# [EXTRACT]
┄┄┄┄┄┄┄┄┄┄┄┄┄┄┄┄┄┄┄┄
Jobbers are generally required by appellant to apply for licenses through the refiners from whom they expect to purchase the motor fuel. The licenses to jobbers purport to grant the right to sell and deliver to retail dealers and consumers within a specified territory regular and ethyl gasoline, manufactured and sold by a designated licensed refiner. [Footnote 3] The licensed jobbers are required to furnish appellant monthly with a list of all places at which the motor fuel is sold under the licenses. They agree to comply with health regulations relating to the handling of the motor fuel promulgated by the Surgeon General or other governmental agency; to post and distribute any notices concerning the handling of such fuel as required by the appellant; to permit physical examination of employees, and to require customers purchasing for resale to assume similar obligations. Adulteration and dilution of motor fuel distributed under the licenses is prohibited, and requirements similar to those contained in refiner licenses are imposed with respect to the use of

Page 309 U. S. 449

appellant's corporate name and trade names in connection with the advertising and sale of the motor fuel. Appellant is given the right to cancel the jobbers' licenses at any time for failure to comply with their terms, and either party may cancel, with or without cause, on thirty days' written notice.

Effect of the Licensing Agreements on the Oil Industry.

The licensing system established by appellant affects and controls the business of the major part of those engaged in manufacturing and distributing motor fuel oil in the United States. Appellant issues licenses to 123 refiners, including every leading oil company except one, the Sun Oil Company, which does not generally do business through jobbers. They refine 88% of all gasoline sold in the United States, and the gasoline processed by them under the license agreements is 70% of all the gasoline thus sold, and 85% of all gasoline processed to obtain a high octane rating.

Any jobber in the United States desiring to sell lead-treated gasoline must secure a license from the Ethyl Corporation, revocable at its will, before it can procure the gasoline from licensed refiners. Of the 12,000 jobbers doing business in the United States, approximately 11,000 are licensed by appellant. The jobber must procure a new license on changing his source of supply. The greater part of all gasoline treated with the patented fluid is sold and transported in interstate commerce. It is sold in part through wholesale and retail outlets owned and controlled by the refiners and in part to individual retailers and consumers. A large volume and a substantial part of the whole is distributed through licensed jobbers to whom it is delivered at their bulk storage plants through the channels of interstate commerce.

By their terms, the licensing agreements serve to exclude all unlicensed jobbers from the market, and, in the

Page 309 U. S. 450

particulars already mentioned and in others presently to be discussed, they control the conduct of the business of licensed jobbers in the distribution of the patented motor fuel and enable appellant at will to exclude others from the business. The refiners' licenses also, in terms, place restraints on the sales price of refiners by establishing the prescribed differential between regular and ethyl gasoline. From this and from the other stipulated facts, the Government argues that the control acquired through the licensing agreements over the refiners and jobbers has been used by appellants to control the business practices of the jobbers, and particularly to maintain resale prices of the patented motor fuel in unlawful restraint of interstate commerce. In support of this contention, it relies upon the long established practice of appellant to refuse to grant licenses to jobbers who cut prices or refuse to conform to the marketing policies and posted prices of the major refineries or the market leaders among them.
┄┄┄┄┄┄┄┄┄┄┄┄┄┄┄┄┄┄┄┄
# [EXTRACTED DATA]
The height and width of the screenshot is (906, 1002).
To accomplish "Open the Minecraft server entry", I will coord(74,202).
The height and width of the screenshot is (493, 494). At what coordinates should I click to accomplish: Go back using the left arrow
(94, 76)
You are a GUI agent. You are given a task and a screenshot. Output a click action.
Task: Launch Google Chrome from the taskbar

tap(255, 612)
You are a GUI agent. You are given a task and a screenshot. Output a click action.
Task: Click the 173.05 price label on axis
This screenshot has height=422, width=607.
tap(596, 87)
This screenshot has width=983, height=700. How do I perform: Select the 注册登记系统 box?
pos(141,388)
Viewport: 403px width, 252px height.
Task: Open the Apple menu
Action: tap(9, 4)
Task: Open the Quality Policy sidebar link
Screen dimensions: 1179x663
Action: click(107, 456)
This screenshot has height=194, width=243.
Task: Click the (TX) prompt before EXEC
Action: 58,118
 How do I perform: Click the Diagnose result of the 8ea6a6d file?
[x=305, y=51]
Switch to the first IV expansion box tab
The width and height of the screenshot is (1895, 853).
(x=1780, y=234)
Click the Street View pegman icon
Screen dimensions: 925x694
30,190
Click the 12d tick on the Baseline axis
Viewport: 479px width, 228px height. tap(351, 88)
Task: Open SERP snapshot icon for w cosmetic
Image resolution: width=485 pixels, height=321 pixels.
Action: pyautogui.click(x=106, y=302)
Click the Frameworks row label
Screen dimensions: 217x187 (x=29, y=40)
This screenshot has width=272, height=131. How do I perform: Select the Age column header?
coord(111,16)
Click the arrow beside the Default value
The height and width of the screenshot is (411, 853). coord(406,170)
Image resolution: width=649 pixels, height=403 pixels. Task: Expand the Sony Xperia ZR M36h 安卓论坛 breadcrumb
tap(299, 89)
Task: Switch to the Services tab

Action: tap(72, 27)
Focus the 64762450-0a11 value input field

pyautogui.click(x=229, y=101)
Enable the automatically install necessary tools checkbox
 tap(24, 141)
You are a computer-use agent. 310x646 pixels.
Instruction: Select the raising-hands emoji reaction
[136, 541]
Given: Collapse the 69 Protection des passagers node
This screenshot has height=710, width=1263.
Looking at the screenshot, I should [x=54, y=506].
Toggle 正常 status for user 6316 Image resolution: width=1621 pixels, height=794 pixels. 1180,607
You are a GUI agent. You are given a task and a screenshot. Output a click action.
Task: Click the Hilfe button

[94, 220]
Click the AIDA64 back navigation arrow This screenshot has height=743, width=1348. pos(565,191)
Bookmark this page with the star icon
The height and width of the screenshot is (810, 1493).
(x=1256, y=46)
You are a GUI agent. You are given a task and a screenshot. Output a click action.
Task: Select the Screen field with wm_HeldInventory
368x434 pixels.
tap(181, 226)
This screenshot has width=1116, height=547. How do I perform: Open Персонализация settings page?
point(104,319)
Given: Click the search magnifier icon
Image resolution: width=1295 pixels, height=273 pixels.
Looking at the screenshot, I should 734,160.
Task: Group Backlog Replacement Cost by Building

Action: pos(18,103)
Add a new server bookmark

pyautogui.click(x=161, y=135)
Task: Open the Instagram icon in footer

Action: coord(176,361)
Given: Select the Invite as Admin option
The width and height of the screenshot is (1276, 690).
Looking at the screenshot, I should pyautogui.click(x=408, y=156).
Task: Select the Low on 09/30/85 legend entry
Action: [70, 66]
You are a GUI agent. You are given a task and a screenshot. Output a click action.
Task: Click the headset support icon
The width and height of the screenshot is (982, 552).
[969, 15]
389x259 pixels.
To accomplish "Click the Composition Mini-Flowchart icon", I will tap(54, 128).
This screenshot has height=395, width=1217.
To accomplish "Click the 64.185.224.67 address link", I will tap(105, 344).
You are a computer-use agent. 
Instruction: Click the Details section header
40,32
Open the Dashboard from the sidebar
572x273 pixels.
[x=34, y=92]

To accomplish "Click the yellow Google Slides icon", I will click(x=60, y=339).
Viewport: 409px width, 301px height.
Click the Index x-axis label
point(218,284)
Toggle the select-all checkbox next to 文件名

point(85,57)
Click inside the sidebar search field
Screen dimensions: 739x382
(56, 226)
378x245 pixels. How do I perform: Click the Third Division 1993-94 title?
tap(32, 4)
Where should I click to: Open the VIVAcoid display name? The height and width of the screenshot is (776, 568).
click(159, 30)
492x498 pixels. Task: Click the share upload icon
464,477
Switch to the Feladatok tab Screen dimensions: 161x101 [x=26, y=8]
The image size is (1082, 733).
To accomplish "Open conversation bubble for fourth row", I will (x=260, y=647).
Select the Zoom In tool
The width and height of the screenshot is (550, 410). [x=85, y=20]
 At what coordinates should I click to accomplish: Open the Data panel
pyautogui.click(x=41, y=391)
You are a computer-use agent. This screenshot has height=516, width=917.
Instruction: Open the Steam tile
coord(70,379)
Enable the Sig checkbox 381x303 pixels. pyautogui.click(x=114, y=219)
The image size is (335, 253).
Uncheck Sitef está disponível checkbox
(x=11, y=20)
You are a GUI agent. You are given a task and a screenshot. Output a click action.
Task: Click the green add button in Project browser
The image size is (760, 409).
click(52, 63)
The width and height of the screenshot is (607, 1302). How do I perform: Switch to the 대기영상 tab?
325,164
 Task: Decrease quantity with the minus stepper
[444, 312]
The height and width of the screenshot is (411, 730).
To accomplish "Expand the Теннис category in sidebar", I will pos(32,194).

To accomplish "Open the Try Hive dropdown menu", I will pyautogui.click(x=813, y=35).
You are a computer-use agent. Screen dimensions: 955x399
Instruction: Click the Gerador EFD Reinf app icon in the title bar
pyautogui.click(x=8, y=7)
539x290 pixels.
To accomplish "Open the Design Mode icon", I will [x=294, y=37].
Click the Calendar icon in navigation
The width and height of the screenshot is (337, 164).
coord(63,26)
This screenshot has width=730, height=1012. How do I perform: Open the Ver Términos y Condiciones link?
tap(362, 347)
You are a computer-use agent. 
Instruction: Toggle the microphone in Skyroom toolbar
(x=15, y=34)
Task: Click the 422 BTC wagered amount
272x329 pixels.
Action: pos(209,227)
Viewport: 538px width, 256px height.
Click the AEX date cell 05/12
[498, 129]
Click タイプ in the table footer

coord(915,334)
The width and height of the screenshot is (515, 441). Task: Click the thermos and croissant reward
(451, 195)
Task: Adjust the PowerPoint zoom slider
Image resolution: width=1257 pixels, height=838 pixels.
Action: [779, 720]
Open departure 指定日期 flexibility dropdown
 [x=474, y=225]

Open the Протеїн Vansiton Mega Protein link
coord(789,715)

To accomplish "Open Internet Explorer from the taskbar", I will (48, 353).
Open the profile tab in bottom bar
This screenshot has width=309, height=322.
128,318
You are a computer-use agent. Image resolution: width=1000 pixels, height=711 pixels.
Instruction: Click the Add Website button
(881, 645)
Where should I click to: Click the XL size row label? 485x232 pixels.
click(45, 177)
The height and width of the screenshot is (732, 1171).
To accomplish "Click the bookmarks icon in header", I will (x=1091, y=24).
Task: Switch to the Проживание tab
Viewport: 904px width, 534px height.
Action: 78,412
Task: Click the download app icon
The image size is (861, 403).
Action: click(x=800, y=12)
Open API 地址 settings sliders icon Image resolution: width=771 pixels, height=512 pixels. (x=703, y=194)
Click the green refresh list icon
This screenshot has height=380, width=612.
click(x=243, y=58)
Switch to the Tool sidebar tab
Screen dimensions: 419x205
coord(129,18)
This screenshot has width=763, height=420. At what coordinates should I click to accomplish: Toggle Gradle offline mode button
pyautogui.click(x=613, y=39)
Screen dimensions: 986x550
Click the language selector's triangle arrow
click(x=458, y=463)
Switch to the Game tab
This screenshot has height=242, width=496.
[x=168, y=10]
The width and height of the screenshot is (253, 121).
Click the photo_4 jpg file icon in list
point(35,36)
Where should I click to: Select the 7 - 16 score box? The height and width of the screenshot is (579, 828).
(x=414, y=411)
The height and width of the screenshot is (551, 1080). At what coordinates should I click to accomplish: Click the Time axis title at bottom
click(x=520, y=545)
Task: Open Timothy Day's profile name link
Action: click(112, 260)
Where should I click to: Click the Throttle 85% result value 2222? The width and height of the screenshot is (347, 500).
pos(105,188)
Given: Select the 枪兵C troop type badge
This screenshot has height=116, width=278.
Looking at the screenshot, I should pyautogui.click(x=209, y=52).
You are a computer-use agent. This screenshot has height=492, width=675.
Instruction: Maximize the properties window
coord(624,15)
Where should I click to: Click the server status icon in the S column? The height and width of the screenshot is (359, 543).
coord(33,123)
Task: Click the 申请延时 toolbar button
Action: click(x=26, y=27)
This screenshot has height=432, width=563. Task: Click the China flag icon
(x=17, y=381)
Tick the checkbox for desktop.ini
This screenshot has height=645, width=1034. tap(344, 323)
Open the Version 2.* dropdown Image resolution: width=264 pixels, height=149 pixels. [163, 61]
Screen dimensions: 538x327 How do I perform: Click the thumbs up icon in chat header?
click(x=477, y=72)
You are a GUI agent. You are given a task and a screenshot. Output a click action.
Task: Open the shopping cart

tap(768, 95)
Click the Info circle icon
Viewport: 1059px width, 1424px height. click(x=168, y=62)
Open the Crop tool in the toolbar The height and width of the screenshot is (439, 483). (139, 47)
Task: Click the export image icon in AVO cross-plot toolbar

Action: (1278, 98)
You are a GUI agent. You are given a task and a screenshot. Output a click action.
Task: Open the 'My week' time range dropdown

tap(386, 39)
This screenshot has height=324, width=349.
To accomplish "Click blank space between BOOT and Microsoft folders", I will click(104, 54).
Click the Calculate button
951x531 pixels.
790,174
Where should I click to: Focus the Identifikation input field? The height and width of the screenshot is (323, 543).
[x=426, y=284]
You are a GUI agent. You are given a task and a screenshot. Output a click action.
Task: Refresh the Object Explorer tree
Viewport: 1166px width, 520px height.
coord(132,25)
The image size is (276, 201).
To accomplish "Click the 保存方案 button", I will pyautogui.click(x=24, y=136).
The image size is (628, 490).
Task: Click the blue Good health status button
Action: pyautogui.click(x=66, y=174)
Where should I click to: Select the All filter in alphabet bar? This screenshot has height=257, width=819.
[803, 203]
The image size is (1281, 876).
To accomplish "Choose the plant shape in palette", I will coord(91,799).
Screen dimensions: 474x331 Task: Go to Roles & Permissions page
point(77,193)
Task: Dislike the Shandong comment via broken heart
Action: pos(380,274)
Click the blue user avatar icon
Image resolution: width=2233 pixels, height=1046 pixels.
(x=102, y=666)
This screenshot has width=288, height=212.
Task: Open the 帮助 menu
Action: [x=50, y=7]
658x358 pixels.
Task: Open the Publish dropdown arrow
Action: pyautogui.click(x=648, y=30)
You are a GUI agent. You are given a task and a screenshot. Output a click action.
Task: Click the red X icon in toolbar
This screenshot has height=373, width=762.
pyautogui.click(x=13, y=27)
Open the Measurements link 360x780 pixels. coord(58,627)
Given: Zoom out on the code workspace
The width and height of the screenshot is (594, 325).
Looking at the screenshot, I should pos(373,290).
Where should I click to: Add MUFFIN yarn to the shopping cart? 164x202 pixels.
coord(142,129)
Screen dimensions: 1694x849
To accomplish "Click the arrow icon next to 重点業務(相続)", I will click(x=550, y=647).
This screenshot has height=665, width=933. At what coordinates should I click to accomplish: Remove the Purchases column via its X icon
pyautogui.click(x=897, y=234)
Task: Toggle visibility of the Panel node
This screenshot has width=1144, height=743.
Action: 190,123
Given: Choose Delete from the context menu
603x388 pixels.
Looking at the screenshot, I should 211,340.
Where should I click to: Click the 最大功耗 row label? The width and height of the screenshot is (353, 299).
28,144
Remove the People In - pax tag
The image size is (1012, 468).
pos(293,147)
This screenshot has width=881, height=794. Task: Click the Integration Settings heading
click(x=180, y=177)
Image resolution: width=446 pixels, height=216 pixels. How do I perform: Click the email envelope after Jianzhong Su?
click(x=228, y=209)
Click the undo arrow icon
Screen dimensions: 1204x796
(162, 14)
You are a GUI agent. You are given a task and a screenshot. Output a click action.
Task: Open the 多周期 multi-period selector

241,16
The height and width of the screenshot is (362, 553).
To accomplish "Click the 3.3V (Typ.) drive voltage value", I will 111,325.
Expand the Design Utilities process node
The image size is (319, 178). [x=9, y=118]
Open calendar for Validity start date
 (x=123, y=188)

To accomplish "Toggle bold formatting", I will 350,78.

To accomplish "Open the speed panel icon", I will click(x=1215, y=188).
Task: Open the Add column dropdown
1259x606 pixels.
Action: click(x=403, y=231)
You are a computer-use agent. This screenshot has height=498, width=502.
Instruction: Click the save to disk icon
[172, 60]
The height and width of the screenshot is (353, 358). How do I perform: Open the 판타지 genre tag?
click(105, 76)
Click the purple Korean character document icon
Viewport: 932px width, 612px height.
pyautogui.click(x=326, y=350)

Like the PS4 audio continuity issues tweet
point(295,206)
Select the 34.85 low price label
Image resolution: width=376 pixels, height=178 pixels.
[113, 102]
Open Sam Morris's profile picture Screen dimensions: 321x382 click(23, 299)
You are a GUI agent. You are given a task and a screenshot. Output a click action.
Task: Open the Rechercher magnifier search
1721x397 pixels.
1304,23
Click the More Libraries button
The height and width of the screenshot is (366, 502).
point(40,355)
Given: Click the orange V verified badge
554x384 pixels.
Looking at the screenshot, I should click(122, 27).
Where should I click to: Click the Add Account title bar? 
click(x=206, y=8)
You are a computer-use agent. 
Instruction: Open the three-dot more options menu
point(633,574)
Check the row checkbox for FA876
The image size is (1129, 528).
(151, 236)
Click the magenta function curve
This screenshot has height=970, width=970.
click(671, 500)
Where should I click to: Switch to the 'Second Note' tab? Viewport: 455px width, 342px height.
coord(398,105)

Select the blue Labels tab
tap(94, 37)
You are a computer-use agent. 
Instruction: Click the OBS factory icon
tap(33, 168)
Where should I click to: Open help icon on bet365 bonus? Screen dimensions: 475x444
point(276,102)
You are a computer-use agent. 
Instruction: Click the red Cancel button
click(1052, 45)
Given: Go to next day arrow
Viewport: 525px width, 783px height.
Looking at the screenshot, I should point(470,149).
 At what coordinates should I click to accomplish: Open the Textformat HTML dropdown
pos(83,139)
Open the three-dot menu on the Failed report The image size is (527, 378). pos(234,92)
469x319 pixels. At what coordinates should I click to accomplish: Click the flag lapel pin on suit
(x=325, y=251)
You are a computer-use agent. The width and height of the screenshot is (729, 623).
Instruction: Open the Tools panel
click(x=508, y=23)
┄┄┄┄┄┄┄┄┄┄┄┄┄┄┄┄┄┄┄┄
Decide whether each statement agrees with the licensing excerpt. For each, answer yes or no and quote the words of the excerpt that settle it.
1. Every leading oil company holds a refiner's license from appellant.
2. Roughly 11,000 of the jobbers doing business in the United States are licensed by appellant.
3. A jobber keeps the same license after changing his source of supply.

1. No: "including every leading oil company except one, the Sun Oil Company"
2. Yes: "Of the 12,000 jobbers doing business in the United States, approximately 11,000 are licensed by appellant."
3. No: "The jobber must procure a new license on changing his source of supply."